Os parlamentares não aceitam abrir mão desses valores. Ciente disso, o presidente eleito trabalha com a possibilidade de negociar uma redução da quantia, além de uma regra determinando que parte do dinheiro seja destinada a áreas específicas, como saúde e educação. A forma como esse nó das emendas de relator será desatado pode definir as bases da relação entre Lula e o Congresso. “Está dado que as emendas de relator serão mantidas. Qualquer novidade terá de ser fruto de uma ampla negociação do Congresso com a nova equipe econômica”, disse Marcelo Castro antes de se reunir pela primeira vez com Wellington Dias.
 
Durante a campanha, Lula comparou o orçamento secreto a um esquema de corrupção, sem apresentar um caso específico de quem desviou dinheiro para o próprio bolso. Fez uma acusação baseada na falta de transparência e de fiscalização dos recursos, mas genérica.  
Em seus dois mandatos sim, conforme processos julgados pelo Supremo Tribunal Federal (STF), houve compra de apoio parlamentar por meio do mensalão e do petrolão, os dois maiores escândalos de corrupção descobertos e punidos na história do país. 
O recurso ao suborno foi adotado porque o PT e seus aliados não tinham sozinhos votos para formar maioria no plenário. 
Em 2023, eles enfrentarão o mesmo problema. Na Câmara, por exemplo, as legendas da coligação eleitoral de Lula só elegeram 122 dos 513 deputados. Para ampliar a futura base governista, interlocutores do presidente eleito intensificaram conversas com representantes de siglas de centro, como o MDB de Simone Tebet, o PSD e o União Brasil. Petistas também dão como certo que parcela dos parlamentares do Centrão, grupo que apoiou Bolsonaro, aderirá ao governo porque não gosta de ser oposição nem sabe desempenhar esse papel.

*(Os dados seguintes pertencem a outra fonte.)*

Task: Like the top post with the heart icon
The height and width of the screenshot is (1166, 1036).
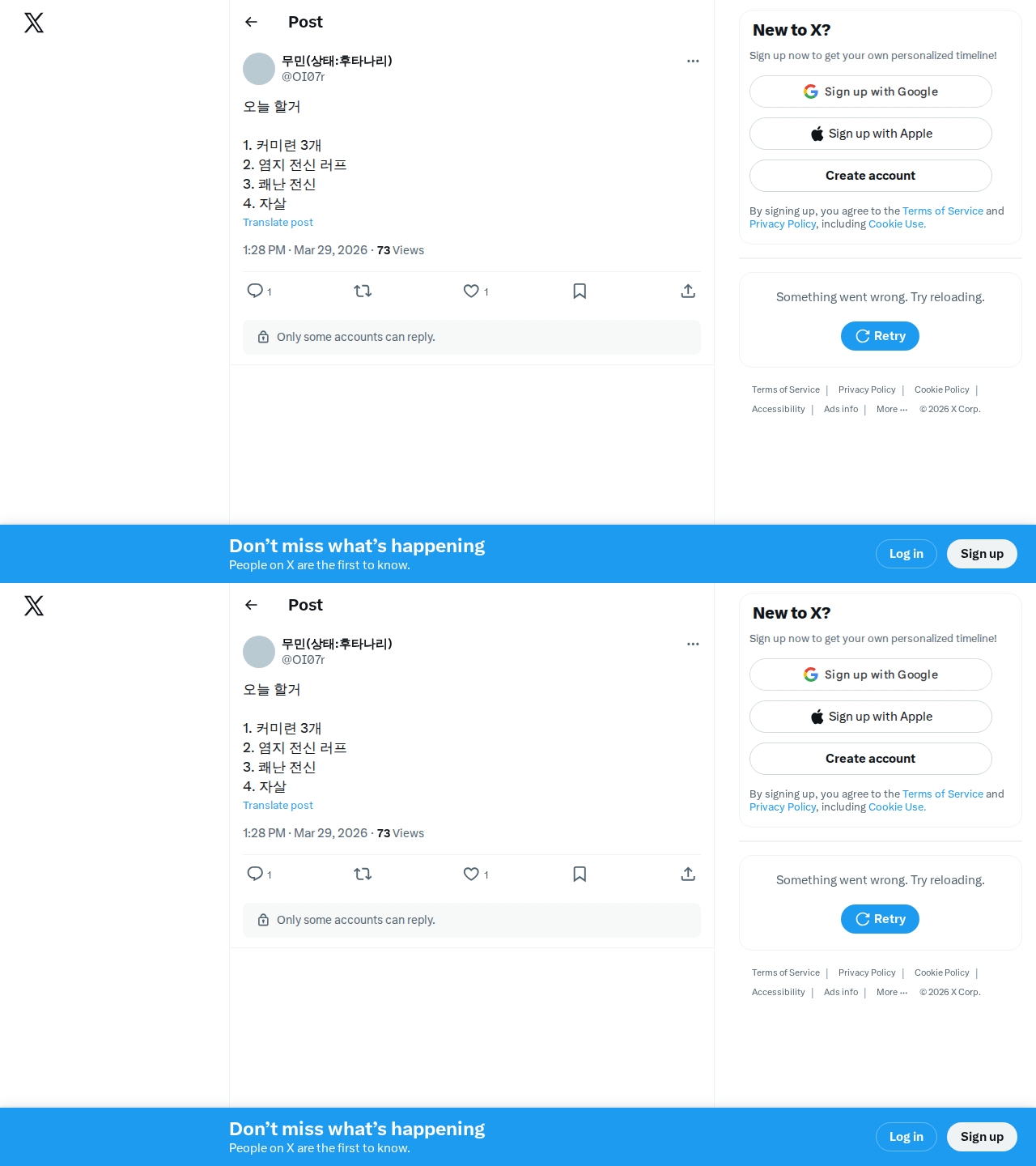Action: point(471,291)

Tudo dependerá dos termos do acerto. “Se o Lula se desvencilhar dos ortodoxos do PT, será bem-sucedido. Se segui-los, será derrotado”, diz um ex-parlamentar influente nas gestões petistas, que pediu para não ser identificado. “Se o Lula botar a cabeça no lugar, dividir o Centrão e atrair o chamado centrinho, o quadro será diferente”, acrescentou. Desde a sua fundação, o PT sempre foi acusado de ter postura hegemônica e dificuldade para dividir o poder. A conjuntura do país, que está rachado e desmantelado, forçou Lula a buscar novas alianças. A dúvida é se os novos parceiros de centro e de direita abraçados durante a campanha eleitoral conseguirão impor algumas de suas ideias, sobretudo no campo da economia. Alguns deles são favoráveis a que o presidente eleito tente aprovar uma reforma administrativa, como forma de conseguir uma folga fiscal que permita a ampliação dos programas sociais e das medidas de combate à fome. O tema sempre enfrentou a rejeição de servidores públicos e da base petista, mas esses mesmos grupos foram contrariados em 2003, quando Lula, em seu primeiro ano de mandato, aprovou uma reforma da Previdência.

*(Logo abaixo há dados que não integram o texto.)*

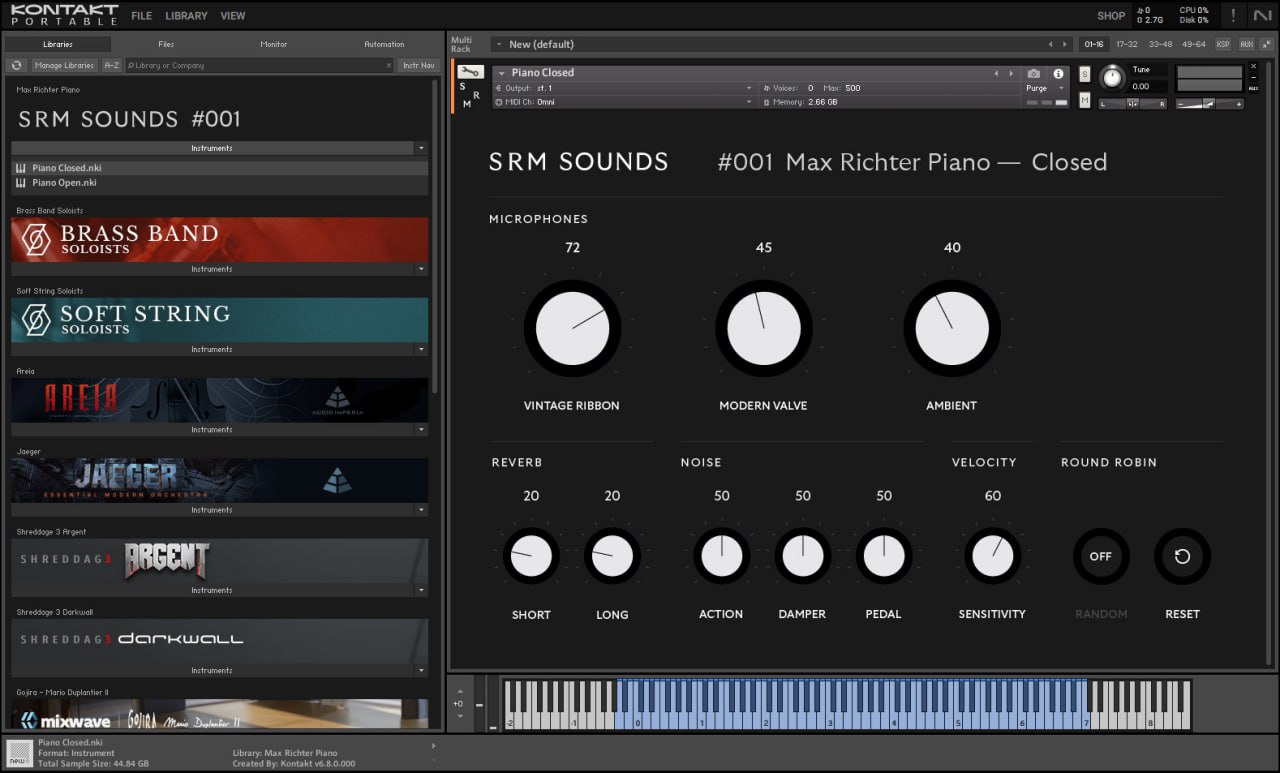Click the Instr Nav button

[418, 65]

Na época, havia a necessidade de dissipar as dúvidas do mercado e demonstrar compromisso com a responsabilidade fiscal, o que também ocorre agora. Os novos aliados, sobretudo economistas liberais, também defendem a manutenção do teto de gastos (veja matéria na pág. 52). “A prioridade na área econômica será a volta ao respeito ao teto de gastos, porque isso é que vai viabilizar a volta da confiança e, em consequência, um crescimento sustentável”, diz Henrique Meirelles, presidente do Banco Central no governo Lula. 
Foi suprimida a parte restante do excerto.